Tetraphis pellucida reproduces both asexually through the production of gemmae, and sexually resulting in a sporophyte which will produce spores.

===Asexual reproduction===
Tetraphis pellucida reproduces asexually through the use of propagules called gemmae. The gemmae are found either in gemma cups or stalks.
Gemma cups are typically composed of three to five larger, specialized leaves, and house gemmae in the center. Stalk gemmae are found in a terminal cluster
on a microphyllous stalk that extends one to four millimeters above the leafy gametophyte.
Gemmae are distributed largely through the energy provided by precipitation. This is possible due to the shape of gemmae cups, it allows them to harness the energy of a raindrop to propel the gemmae. Through this method it has been calculated that the average distance achieved by a gemma in a cup bearing gemmiferous shoot was 19.5 mm and 13.3 mm by a stalk gemmiferous shoot. It has been found that through disturbances gemmae found in a cup goes a distance of 12.1 mm and 16.9 mm for a stalk gemmae

====Gemmae germination====
In environmentally controlled experiments with standard conditions (12 hours light/12 hour dark) gemmae germinated in two to four days, typically with six to eight protonemata. This growth produces a stellate structure after seven to ten days, at this time branching of the protonemata occurs. After ten days the leafy gametophyte begins to develop, either directly from the gemma or from the protonema.

===Sexual reproduction===
Tetraphis pellucida also reproduces sexually. It is a dioicous moss, having antheridia and archegonia on different gametophores. Once the archegonia is fertilized the sporophyte generation begins to form. It develops to have a seta six to 14 mm long, and have a capsule two to three mm long, with a one mm operculum. The fully developed capsule will have four peristome teeth attached to the rim of capsule. Inside the spores develop to be smooth or finely roughened and 10-13 micrometers.

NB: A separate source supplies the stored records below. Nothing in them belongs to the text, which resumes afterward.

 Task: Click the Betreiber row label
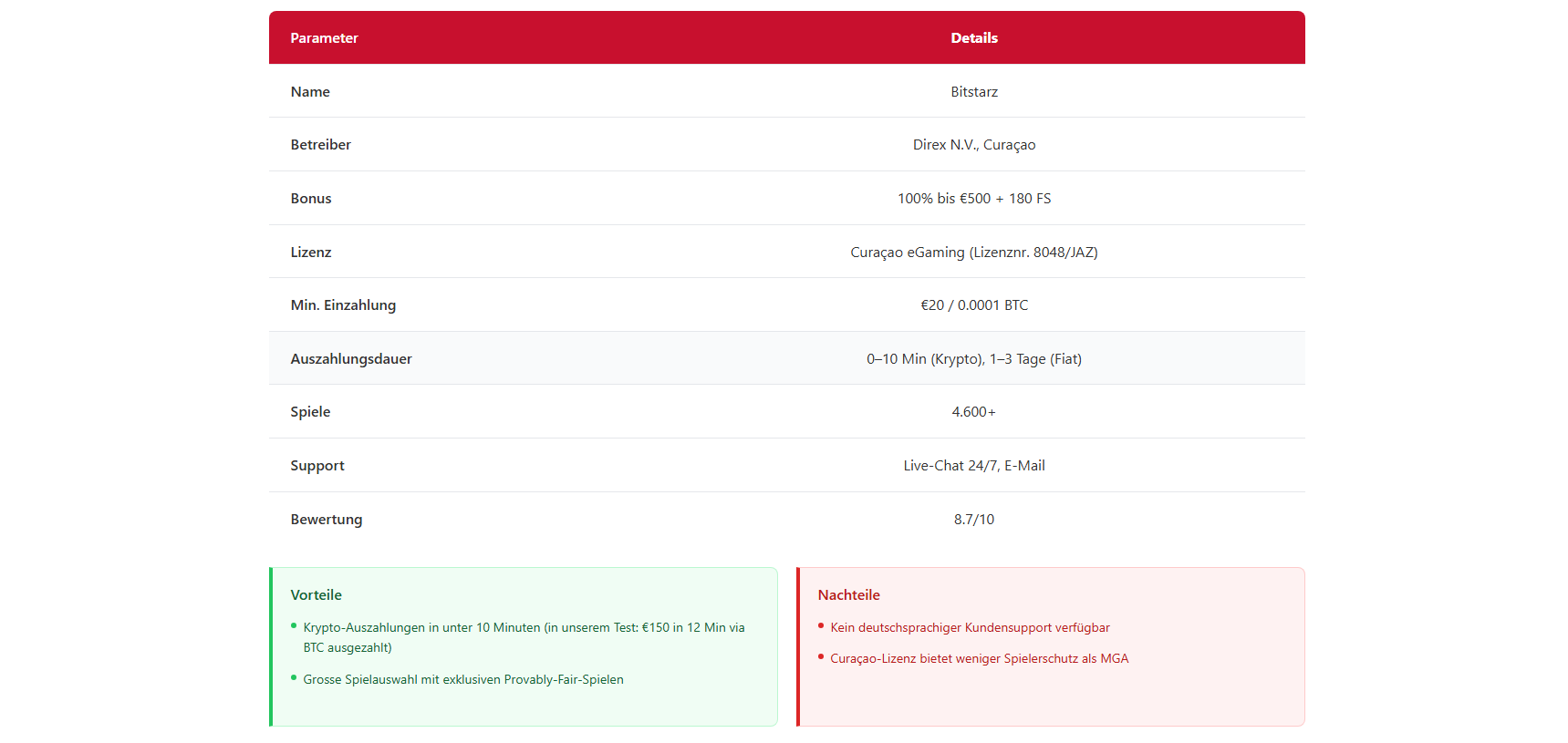click(x=320, y=145)
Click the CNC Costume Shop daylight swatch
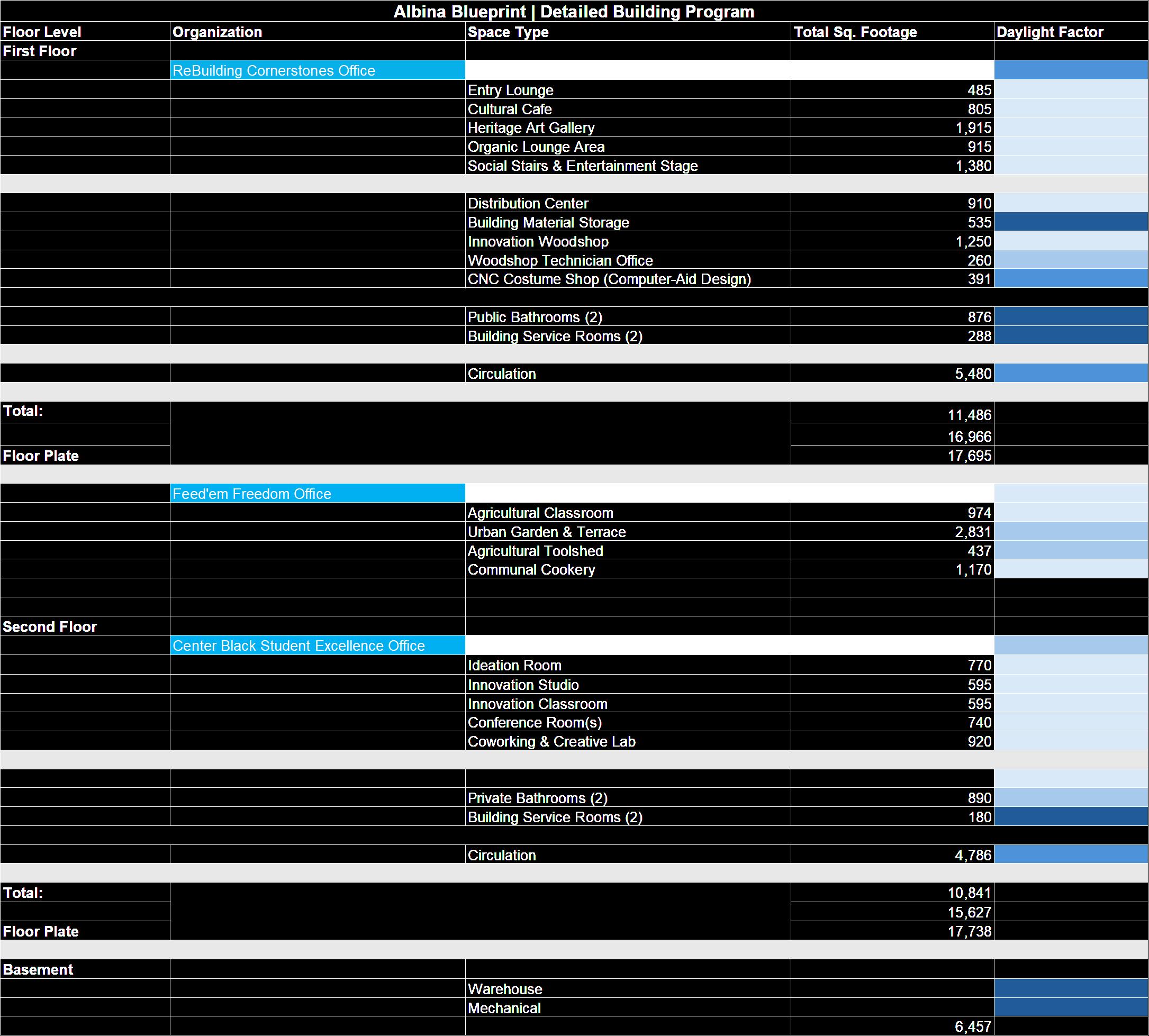1149x1036 pixels. (1071, 279)
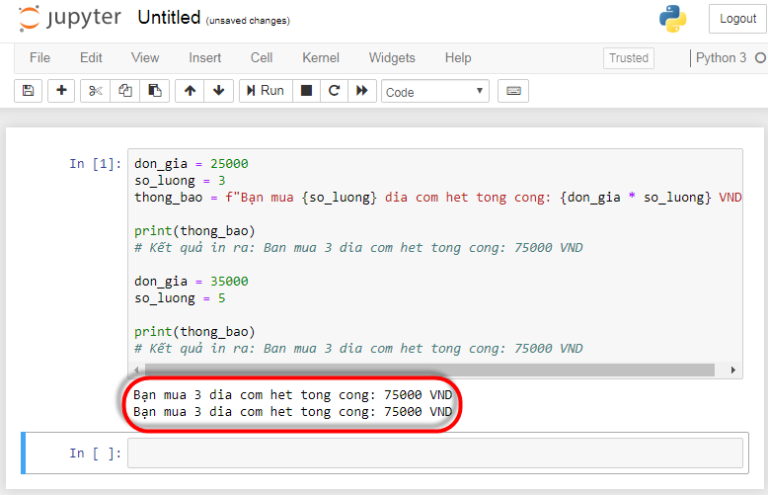Rename notebook by clicking Untitled title
Image resolution: width=768 pixels, height=495 pixels.
coord(169,18)
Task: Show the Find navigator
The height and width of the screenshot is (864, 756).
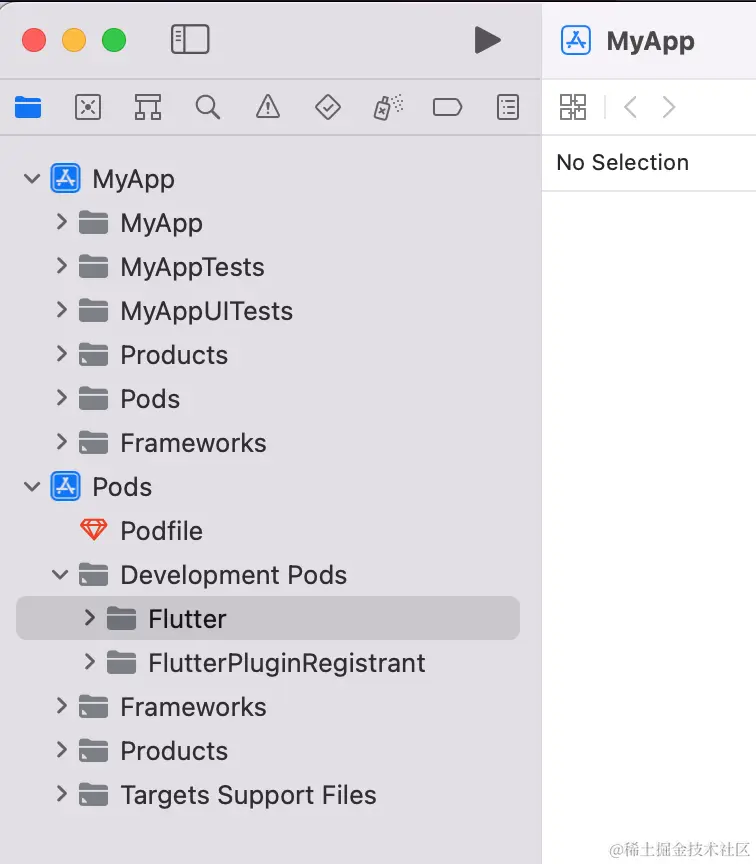Action: pyautogui.click(x=208, y=107)
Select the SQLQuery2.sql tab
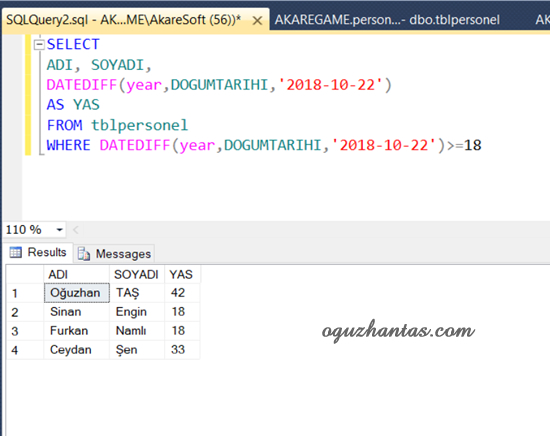Screen dimensions: 550x436 [123, 20]
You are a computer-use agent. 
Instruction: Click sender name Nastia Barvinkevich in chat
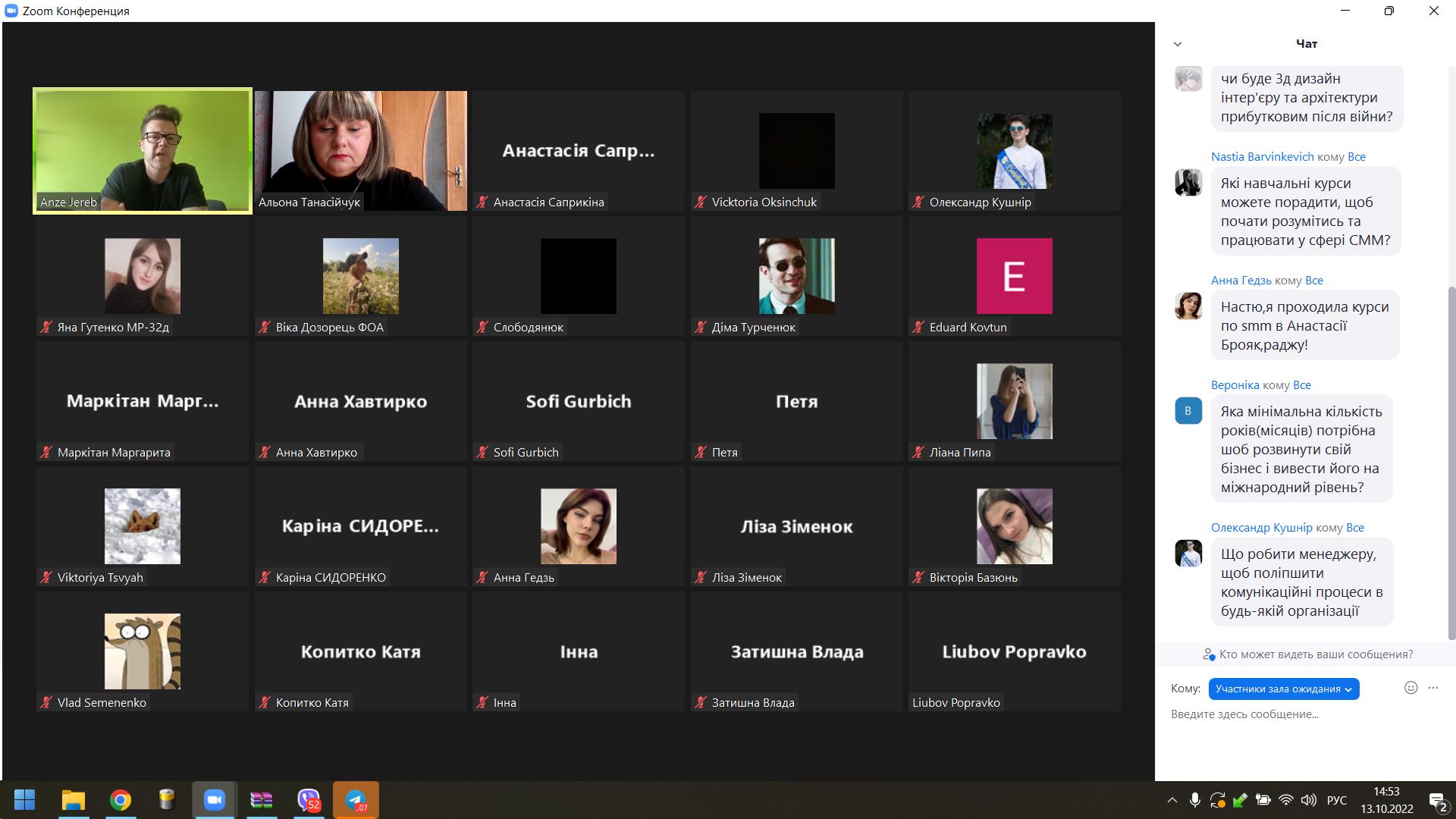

====Sporophyte production====
Due to the fact that the apical cell of Tetraphis pellucida stops dividing at an early stage of sporophyte development, much of the growth of the sporophyte is due to cell elongation and division below the apex.

===Changes in reproduction===
Whether Tetraphis pellucida as a colony exhibits asexual reproduction or sexual reproduction is determined based on shoot density. At low densities (fewer than 70 shoots per cm^{2}) there are no sporophytes and plants solely possess gemmiferous shoots. At a density of over 70 shoots/cm^{2}, gametophores begin to appear, and by 190 shoots per cm^{2}, there are no gemmiferous shoots. Initially archegoniophores (gametophyte shoots bearing archegonia) outnumber antheridiophores (gametophyte shoots bearing antheridia), but as the density increases further, the antheridiophores greatly outnumber the archegoniophores.

==Disturbance in colonies==
Tetraphis pellucida develops a low-density asexual colony on a bare substrate, and is very susceptible to being out competed by species it commonly occurs with. Sexual colonies are much more likely to be disturbed than asexual colonies. Without disturbance Tetraphis pellucida has a very low probability of reestablishing where senescent or competitor colonies are. This is shown in the fact that Tetraphis pellucida is the dominant species in gaps of bryophyte communities on logs, whereas they are a minor component in an undisturbed community.

==Differentiating from Tetraphis geniculata==

Tetraphis pellucida is characterized by having a straight, smooth surface lacking protrusions – setae – whereas Tetraphis geniculata is characterized by having a papillose or tuberculate surface in the upper portion of a sharply bent seta. Upon further examination, Tetraphis geniculata has bulging cell walls that are common in the central region of the seta, and smooth directly below the capsule; spiral torsion of the seta is also common.